(Stored items)
=== Begin Enclosure ===
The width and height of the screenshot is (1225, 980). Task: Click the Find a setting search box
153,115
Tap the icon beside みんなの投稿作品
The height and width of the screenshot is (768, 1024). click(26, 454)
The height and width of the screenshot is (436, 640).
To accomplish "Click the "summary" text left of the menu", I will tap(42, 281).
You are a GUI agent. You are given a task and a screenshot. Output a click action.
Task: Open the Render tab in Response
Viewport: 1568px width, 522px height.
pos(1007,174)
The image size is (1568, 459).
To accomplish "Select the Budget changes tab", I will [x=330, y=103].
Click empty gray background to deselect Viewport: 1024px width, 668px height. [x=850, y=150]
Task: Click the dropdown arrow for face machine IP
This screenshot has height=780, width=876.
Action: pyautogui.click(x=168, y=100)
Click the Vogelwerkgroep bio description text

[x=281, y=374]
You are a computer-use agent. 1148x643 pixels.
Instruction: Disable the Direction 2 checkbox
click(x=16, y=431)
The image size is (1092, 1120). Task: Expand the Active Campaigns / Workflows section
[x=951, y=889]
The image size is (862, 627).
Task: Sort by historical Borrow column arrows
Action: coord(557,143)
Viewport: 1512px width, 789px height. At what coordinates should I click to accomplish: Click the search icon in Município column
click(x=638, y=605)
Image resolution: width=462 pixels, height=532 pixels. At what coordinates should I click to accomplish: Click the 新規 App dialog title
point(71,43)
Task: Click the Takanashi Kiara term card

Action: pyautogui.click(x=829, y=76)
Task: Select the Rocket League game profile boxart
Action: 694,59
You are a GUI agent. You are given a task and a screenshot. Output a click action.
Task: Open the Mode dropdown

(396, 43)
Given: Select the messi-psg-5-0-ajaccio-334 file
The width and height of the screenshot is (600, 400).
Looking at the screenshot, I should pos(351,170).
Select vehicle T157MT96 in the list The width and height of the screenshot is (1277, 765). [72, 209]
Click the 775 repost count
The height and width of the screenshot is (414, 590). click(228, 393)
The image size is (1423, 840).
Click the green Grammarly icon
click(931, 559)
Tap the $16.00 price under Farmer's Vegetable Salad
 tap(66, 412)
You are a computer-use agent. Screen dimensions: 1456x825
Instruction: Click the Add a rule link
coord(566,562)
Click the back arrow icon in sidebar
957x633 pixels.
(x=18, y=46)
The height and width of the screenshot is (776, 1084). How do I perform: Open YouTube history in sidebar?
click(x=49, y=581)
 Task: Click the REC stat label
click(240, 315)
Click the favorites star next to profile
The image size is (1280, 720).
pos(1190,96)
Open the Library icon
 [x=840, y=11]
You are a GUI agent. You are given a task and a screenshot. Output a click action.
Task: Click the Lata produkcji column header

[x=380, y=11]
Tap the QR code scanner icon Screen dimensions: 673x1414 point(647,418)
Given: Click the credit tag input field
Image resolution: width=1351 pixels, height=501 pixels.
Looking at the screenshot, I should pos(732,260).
=== End Enclosure ===
> [Work required]: Copy out the lines above exactly, beginning at the one that contains "Task: Click the REC stat label" and ending at the one that contains "Given: Click the credit tag input field".

> [Expected answer]:
 Task: Click the REC stat label
click(240, 315)
Click the favorites star next to profile
The image size is (1280, 720).
pos(1190,96)
Open the Library icon
 [x=840, y=11]
You are a GUI agent. You are given a task and a screenshot. Output a click action.
Task: Click the Lata produkcji column header

[x=380, y=11]
Tap the QR code scanner icon Screen dimensions: 673x1414 point(647,418)
Given: Click the credit tag input field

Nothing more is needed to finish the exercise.